▶ **Supplied text**
------------------------------

7 Things Foreign Travelers are Surprised to Learn When They Visit the Philippines

The truth is, when it comes to international tourists, the Philippines does not enjoy the same dizzying figures as our neighbors Thailand and Vietnam. Part of the reason is that we are a bit isolated from the main Southeast Asian peninsula. We are on the “wrong side of the South Chine Sea,” they say. It takes more money and effort to get here. Also, we’re just not as well-known.

Here at PhilippineBeaches.org, we chat with foreign travelers (mostly bloggers) about their stay in the Philippines in hopes of making them examples and showing the world that the Philippines is a fantastic destination for international tourists. We have talked to eight of them so far. One of the questions we usually ask is somewhere along the lines of: “What is that one thing about the Philippines that surprised you?”

Good and bad, here’s what we have gathered.

Special thanks to Sabrina Iovino for the cover photo. Follow her on a trip around the world at Just One Way Ticket!

7. Breathtaking beaches almost everywhere.

They were expecting that there would be awesome beaches given that the Philippines is made up of 7107 islands. Yes, they were expecting beaches, but they didn’t quite anticipate just how beautiful these beaches are.

“Absolutely stunning!” British tourist Amanda Flynn exclaimed. We met her in Port Barton in 2013 during her backpacking trip around Palawan.

Most Beautiful Beaches in the World

“The Philippines has the most beautiful beaches in the world in my perspective. It’s not hard to find a good one. whenever I showed my friends from home photos of Philippine beaches, they can’t believe that this is real.”
– Sabrina Iovino, Just One Way Ticket


6. The Philippines is not touristy! At least, not yet.

------------------------------

[Collection entries]

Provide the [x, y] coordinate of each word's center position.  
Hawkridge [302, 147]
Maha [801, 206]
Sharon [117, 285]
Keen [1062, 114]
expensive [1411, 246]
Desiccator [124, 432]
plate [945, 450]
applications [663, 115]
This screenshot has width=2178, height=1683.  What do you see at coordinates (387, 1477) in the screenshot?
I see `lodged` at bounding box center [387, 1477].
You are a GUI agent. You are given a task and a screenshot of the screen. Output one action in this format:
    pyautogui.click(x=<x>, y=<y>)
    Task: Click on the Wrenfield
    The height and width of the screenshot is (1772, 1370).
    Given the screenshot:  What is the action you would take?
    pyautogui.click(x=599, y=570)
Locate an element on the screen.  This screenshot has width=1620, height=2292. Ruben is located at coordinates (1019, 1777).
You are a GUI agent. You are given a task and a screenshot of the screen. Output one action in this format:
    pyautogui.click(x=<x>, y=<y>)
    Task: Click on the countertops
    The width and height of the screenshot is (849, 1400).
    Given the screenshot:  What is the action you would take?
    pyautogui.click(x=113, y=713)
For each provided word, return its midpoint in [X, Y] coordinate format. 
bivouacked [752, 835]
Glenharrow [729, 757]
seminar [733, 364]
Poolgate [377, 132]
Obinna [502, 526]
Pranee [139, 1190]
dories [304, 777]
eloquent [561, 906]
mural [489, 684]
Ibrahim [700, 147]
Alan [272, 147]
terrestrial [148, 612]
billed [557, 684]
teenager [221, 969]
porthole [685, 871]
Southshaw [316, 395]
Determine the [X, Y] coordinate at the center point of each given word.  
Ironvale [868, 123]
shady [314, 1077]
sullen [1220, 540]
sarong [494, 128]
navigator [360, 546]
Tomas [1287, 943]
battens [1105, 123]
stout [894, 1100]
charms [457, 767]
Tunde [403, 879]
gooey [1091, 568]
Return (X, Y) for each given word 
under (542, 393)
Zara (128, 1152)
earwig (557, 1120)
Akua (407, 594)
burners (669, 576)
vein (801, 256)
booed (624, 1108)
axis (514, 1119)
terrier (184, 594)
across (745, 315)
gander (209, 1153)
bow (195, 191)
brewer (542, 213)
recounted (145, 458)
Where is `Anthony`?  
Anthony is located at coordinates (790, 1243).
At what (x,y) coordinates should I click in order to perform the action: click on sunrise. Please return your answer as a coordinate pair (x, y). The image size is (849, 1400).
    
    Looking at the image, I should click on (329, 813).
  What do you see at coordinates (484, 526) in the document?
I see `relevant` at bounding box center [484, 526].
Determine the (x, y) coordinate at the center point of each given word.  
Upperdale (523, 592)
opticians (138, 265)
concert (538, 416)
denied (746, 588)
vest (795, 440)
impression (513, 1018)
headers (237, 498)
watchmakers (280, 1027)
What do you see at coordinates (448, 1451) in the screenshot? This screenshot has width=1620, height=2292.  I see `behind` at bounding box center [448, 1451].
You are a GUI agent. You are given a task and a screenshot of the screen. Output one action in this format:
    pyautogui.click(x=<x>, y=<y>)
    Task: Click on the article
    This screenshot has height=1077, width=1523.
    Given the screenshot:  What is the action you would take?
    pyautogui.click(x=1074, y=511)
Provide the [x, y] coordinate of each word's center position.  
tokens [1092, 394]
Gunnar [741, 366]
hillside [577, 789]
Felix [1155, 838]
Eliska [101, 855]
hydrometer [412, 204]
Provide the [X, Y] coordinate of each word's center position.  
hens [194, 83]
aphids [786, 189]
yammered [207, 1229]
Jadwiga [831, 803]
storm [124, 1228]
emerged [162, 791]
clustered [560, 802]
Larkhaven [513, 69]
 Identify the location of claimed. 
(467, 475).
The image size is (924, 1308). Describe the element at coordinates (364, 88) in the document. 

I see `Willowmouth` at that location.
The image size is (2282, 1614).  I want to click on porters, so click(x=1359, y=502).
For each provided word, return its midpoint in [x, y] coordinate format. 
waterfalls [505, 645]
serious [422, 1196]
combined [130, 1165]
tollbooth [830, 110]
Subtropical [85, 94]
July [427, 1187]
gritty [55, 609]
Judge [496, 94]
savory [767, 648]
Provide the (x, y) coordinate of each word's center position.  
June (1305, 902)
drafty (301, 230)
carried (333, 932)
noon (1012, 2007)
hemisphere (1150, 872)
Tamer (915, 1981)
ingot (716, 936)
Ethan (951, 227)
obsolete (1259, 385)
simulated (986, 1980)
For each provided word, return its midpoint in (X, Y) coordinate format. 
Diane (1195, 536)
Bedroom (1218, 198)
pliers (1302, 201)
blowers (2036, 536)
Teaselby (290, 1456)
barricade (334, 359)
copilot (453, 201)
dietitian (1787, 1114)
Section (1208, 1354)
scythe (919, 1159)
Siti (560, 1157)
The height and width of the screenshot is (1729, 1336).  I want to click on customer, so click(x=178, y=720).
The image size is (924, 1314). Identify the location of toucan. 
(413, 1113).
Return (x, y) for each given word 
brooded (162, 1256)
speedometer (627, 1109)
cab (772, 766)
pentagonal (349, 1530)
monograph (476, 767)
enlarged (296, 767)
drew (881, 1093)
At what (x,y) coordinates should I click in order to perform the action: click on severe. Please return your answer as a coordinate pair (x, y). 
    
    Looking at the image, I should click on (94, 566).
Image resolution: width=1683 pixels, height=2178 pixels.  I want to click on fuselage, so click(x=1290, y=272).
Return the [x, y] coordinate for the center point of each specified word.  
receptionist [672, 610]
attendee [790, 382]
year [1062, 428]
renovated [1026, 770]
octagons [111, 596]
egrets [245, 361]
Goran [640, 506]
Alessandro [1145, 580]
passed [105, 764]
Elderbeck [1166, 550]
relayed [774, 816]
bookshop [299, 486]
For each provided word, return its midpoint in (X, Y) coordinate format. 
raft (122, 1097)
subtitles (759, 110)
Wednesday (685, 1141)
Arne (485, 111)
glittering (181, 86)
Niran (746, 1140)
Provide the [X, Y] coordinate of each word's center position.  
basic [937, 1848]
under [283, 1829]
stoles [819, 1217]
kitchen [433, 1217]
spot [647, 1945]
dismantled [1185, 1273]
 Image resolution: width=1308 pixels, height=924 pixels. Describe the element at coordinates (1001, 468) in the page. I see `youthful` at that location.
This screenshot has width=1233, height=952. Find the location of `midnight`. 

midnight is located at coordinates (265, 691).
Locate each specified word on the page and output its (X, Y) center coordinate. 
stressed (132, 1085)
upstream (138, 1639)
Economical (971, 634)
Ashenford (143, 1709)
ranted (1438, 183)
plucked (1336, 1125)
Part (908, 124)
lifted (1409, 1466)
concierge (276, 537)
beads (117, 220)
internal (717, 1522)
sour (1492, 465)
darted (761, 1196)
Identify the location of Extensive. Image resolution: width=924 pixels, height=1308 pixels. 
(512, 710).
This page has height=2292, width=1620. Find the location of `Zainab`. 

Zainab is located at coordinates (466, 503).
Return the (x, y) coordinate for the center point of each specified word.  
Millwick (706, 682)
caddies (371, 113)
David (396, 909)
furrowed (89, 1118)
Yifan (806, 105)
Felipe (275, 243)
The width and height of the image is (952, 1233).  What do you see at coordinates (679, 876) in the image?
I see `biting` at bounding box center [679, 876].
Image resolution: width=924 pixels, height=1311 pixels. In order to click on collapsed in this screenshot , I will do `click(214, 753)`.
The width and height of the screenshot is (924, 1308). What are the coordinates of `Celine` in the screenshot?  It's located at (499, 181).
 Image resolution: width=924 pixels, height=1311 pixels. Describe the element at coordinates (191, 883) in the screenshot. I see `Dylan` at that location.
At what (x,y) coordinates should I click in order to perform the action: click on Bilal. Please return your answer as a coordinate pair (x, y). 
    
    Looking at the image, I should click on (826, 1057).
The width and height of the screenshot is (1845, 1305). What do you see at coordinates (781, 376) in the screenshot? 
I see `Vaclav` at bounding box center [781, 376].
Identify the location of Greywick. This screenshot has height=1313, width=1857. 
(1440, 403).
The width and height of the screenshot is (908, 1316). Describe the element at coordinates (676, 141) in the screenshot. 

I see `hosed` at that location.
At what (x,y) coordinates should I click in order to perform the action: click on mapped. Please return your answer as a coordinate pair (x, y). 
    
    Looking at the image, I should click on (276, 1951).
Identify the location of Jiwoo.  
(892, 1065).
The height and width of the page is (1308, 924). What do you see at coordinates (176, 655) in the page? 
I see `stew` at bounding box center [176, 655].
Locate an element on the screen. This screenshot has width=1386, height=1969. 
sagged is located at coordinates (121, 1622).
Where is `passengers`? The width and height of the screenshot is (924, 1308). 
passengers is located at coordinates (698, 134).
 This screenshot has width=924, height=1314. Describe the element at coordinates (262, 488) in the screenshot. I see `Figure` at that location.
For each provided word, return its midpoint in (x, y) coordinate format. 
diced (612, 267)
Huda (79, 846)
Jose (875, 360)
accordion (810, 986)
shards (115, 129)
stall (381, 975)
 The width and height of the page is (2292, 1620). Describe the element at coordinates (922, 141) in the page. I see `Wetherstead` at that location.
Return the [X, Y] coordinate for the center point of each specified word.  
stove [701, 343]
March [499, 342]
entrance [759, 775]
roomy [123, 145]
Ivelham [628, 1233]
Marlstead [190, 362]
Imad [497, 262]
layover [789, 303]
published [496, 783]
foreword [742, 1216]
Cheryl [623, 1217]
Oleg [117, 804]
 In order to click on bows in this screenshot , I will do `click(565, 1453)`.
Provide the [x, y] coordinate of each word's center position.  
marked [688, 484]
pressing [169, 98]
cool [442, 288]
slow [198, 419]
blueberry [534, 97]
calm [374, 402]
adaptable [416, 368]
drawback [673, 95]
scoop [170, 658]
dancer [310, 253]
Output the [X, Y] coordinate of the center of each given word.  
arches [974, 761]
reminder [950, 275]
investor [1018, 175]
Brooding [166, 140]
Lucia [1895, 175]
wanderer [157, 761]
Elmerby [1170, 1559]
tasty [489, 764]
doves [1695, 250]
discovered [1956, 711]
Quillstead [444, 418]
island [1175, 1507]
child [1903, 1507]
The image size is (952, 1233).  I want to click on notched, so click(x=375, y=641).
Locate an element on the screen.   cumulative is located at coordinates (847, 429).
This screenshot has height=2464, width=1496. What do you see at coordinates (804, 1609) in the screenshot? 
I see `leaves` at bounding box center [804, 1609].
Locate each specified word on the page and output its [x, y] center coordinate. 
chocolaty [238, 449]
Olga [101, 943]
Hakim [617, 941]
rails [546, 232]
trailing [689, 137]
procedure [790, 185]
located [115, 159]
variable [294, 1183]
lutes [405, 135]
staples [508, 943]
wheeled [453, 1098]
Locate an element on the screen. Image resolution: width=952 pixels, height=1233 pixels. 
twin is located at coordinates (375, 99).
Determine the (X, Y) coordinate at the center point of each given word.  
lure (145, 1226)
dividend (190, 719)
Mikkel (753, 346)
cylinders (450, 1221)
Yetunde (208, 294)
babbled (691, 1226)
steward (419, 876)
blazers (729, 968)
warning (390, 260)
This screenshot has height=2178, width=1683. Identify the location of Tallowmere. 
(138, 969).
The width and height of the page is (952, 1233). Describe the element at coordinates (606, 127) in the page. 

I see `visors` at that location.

------------------------------

▶ **Directive**
Rewrite the Philippines travel article from "Special thanks to" to "beaches almost everywhere.", replacing "cover photo" with "header image".

▶ **Written solution**
Special thanks to Sabrina Iovino for the header image. Follow her on a trip around the world at Just One Way Ticket!

7. Breathtaking beaches almost everywhere.